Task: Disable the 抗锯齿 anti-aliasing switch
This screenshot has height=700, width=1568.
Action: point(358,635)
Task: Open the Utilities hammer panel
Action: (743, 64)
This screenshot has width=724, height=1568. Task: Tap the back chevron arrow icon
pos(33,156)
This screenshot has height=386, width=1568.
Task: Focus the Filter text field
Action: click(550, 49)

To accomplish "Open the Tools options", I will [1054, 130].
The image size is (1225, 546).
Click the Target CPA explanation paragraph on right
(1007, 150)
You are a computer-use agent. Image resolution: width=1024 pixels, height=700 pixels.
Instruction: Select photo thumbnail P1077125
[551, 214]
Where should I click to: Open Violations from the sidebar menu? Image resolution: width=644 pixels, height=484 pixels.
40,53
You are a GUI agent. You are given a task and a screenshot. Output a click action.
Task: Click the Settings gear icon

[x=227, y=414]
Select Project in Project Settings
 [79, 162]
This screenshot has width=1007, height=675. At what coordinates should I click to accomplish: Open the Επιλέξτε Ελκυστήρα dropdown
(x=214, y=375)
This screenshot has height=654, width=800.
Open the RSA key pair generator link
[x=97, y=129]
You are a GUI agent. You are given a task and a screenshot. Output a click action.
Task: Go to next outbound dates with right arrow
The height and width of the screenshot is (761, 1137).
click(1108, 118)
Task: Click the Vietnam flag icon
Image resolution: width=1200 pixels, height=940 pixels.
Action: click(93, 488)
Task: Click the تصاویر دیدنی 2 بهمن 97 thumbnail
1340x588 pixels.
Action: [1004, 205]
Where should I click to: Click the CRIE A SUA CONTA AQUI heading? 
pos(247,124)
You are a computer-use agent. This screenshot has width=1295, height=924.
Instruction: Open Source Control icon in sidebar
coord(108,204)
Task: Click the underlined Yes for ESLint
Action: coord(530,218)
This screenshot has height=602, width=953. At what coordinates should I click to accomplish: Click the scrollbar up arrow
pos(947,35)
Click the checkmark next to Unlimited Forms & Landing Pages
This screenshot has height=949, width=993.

______________________________

Within the data above, pick out all lines holding the word "computer".

You are a computer-use agent. Image resolution: width=1024 pixels, height=700 pixels.
You are a computer-use agent. This screenshot has width=1295, height=924.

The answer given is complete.